The employee commenced employment at the respondent’s male grooming business as a beauty therapist in January 2018. From the commencement of her employment, the employee was subjected to sexual harassment by a co-worker, including the co-worker allegedly making suggestive comments, slapping the employee’s bottom, and requesting sex with the employee whilst at work. After making a complaint, the employer allegedly told the employer that the co-worker was “just joking”. The employee resigned in November 2018 after the co-worker shoved his face between her breasts.
While the employer did not dispute the employee’s allegations, it did deny being vicariously liable for the conduct of the co-worker on the basis that it took reasonable precautions to prevent him from sexually harassing the employee.
The Tribunal disagreed however, finding that the employer’s response was “manifestly” inadequate given the only precautions taken to prevent sexual harassment was making an employee handbook available electronically.
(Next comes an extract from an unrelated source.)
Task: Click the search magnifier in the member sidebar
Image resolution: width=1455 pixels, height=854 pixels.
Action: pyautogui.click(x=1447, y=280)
The Tribunal further observed that at no time prior to, or after, the employee’s complaint did the employer implement any educational programs on sexual harassment, monitor the workplace noting it had access to CCTV footage, or take appropriate steps to communicate its sexual harassment policies to employees.
In relation to damages, the Tribunal held that the employee had been subjected to sexual harassment from January 2018, which then cumulated in an “egregious sexual assault” in the workplace. Accordingly, the employee was awarded $150,000 in general damages.